This is the second part of the code for the paper "SHINE: SHaring the INverse Estimate from the forward pass for bi-level optimization and implicit models", submitted at the 2022 ICLR conference. The first part of the code to reproduce the Bi-level optimizations experiments is available here. This source code allows to reproduce the experiments on multiscale DEQs, i.e. Figure 3, and Figure E.2. in Appendix. This repo is based on the original mdeq repo by @jerrybai1995.
You need Python 3.7 or above to run this code.
This code will only run on a computer equipped with a GPU.
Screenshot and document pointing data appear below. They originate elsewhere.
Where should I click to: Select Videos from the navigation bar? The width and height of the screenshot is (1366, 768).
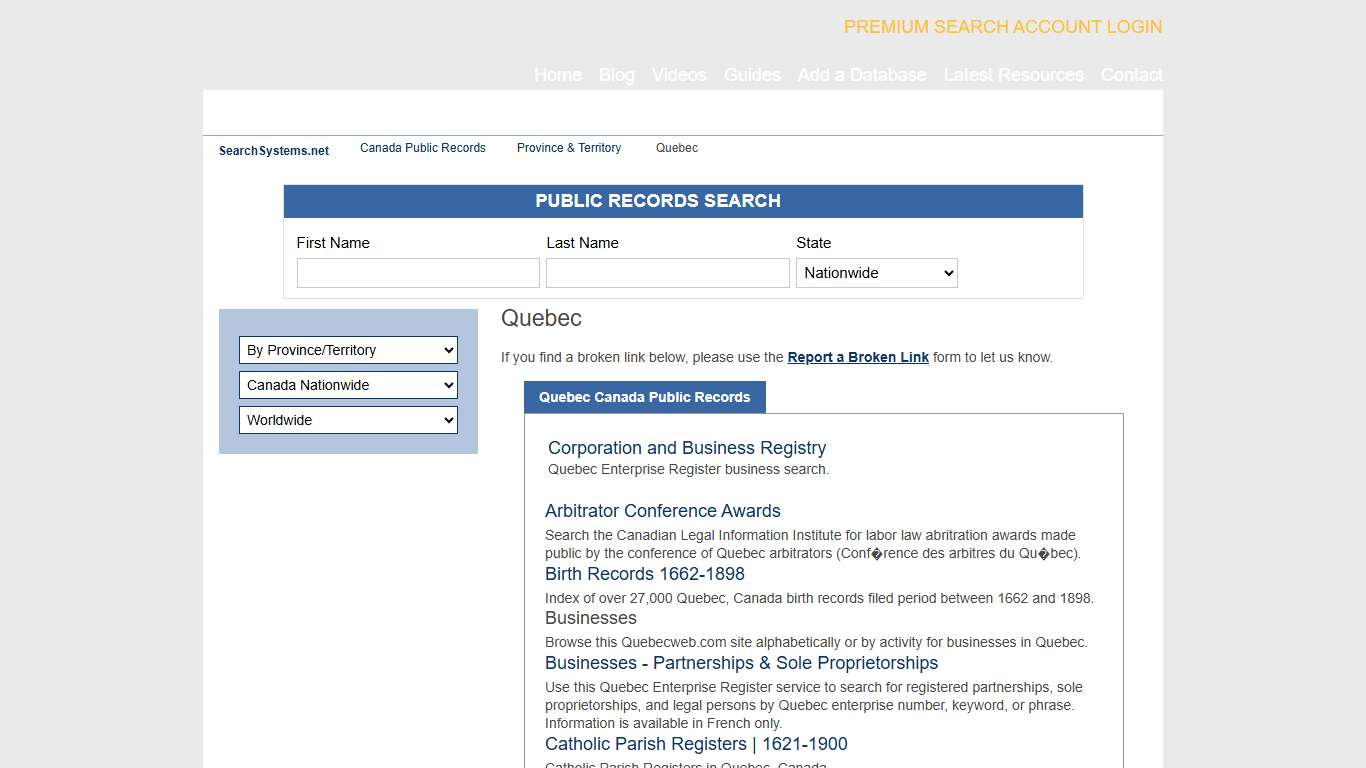tap(679, 75)
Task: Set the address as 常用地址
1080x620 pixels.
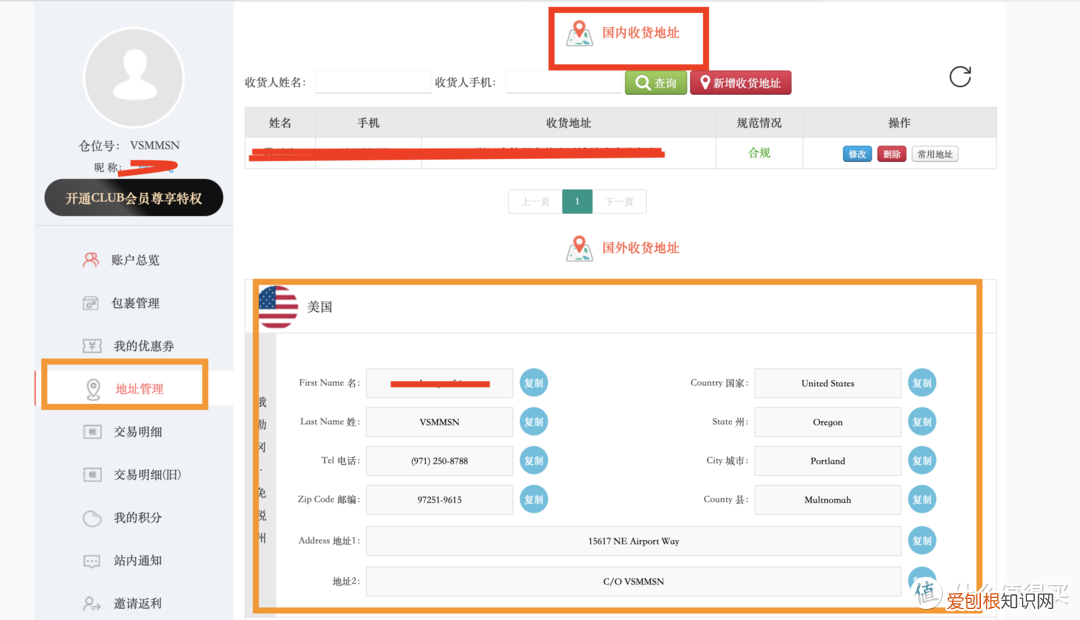Action: [x=934, y=154]
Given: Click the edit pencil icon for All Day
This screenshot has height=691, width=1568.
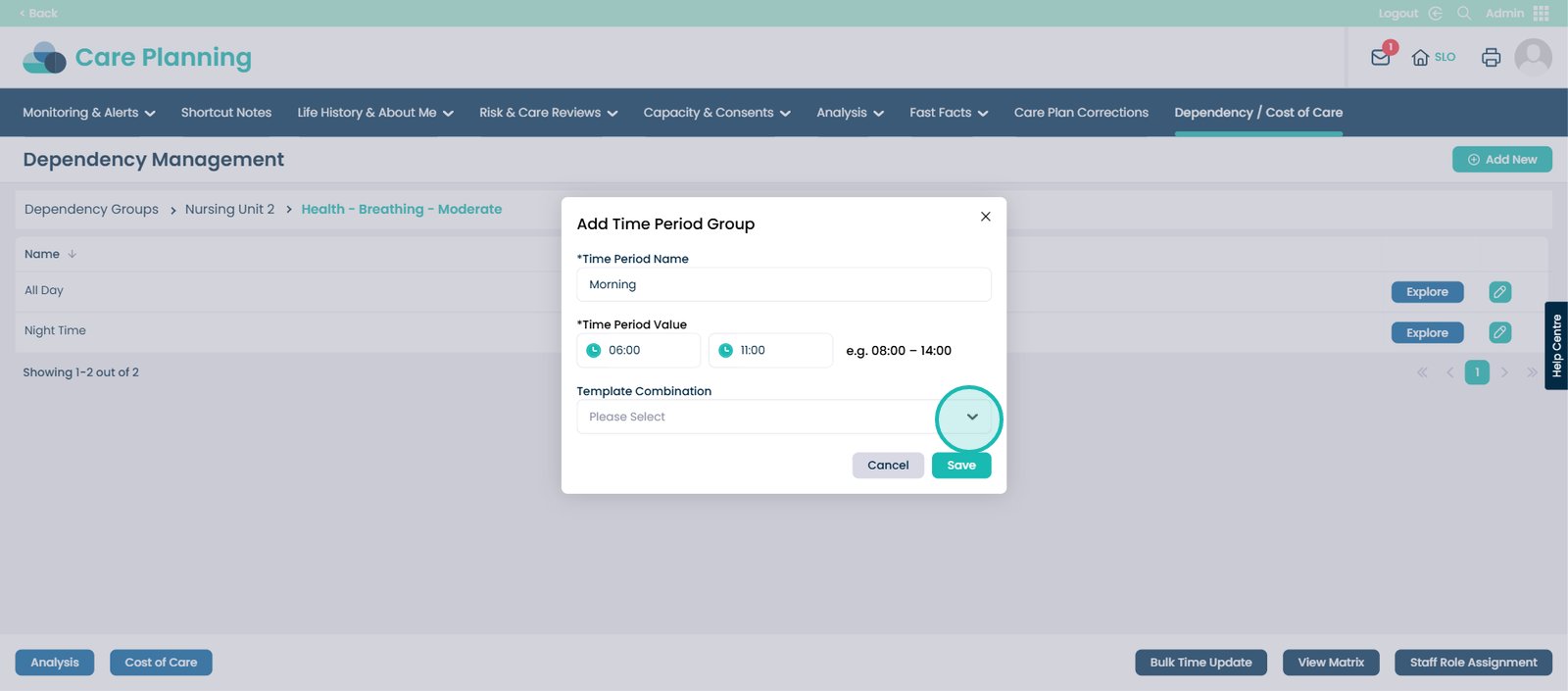Looking at the screenshot, I should point(1499,292).
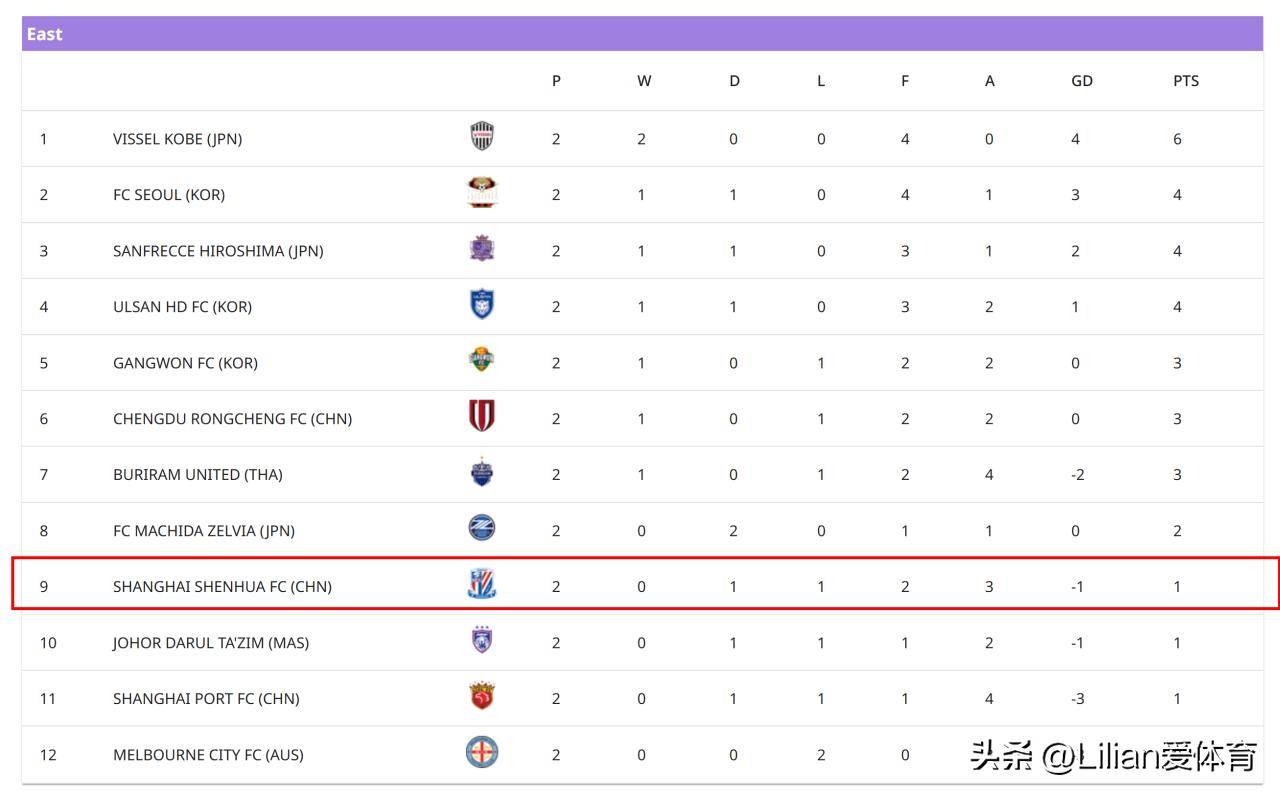Screen dimensions: 1280x795
Task: Click the MELBOURNE CITY FC (AUS) team name
Action: (208, 755)
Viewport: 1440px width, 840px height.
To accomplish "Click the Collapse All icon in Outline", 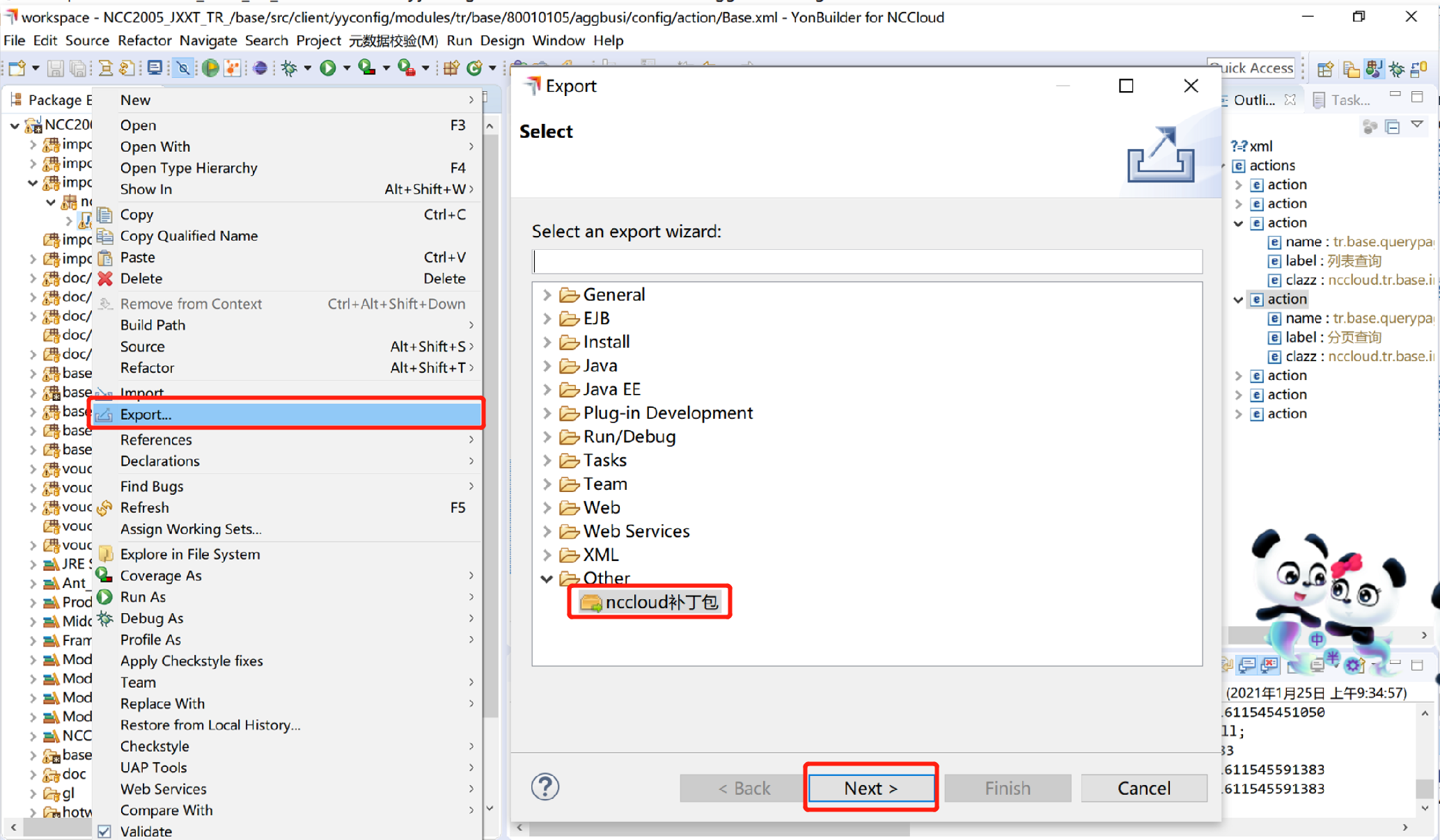I will point(1393,126).
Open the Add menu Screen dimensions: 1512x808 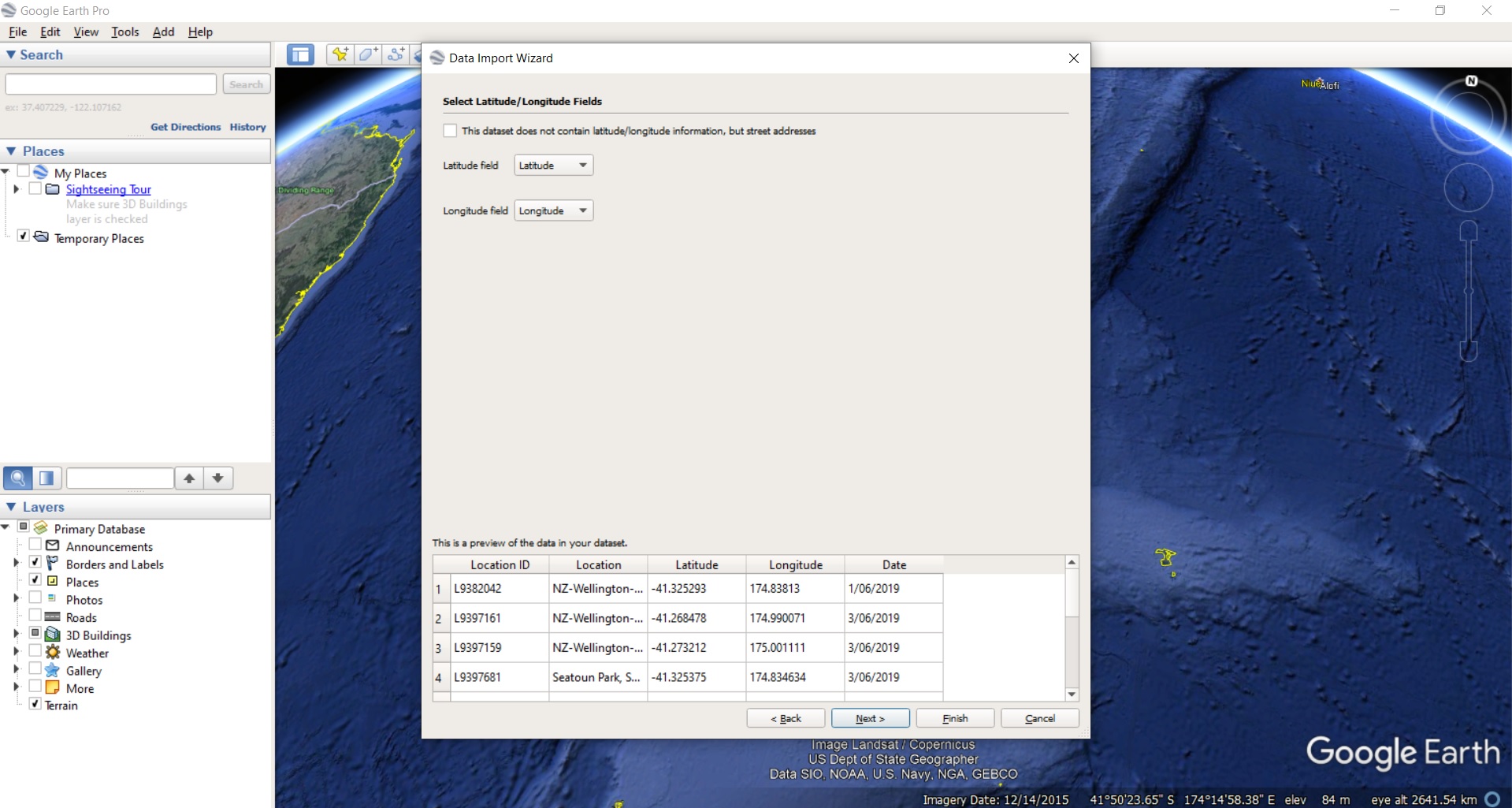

You can then install the requirements with: pip install -r requirements.txt
.
You can reproduce Figure 3 of the paper with the following sequence of scripts:
# cifar
python paper_trainings.py
python paper_backward_times.py
# imagenet
python paper_trainings.py --dataset imagenet --n_runs 1 --refines 0,5,None
python paper_backward_times.py --dataset imagenet
python paper_plot.py
You can further indicate how many gpus to use in each script with the --n_gpus
option (default for training is 4).
You can find other options using the --help
option.
Beware:
- each CIFAR training is 11hours to 15 hours long (100 of them by default)
- each ImageNet training is 3 days to 7 days long (6 of them by default)
For a practical reproduction you might want to run those in an HPC (i.e. change line 56-60 to work with e.g. submitit).
For a test use, you can use the --n_runs
(the number of repetitions for the error bar) and --n_refines
(the number of points on the Pareto curve) options.
You can also just do the CIFAR trainings, by simply not running the ImageNet ones. The Figure will still be generated.
You can reproduce Figure E.2. of the paper with the following script:
python mdeq_lib/tests/modules/adj_broyden_correl.py
This should take about 15 mins to run with a single GPU.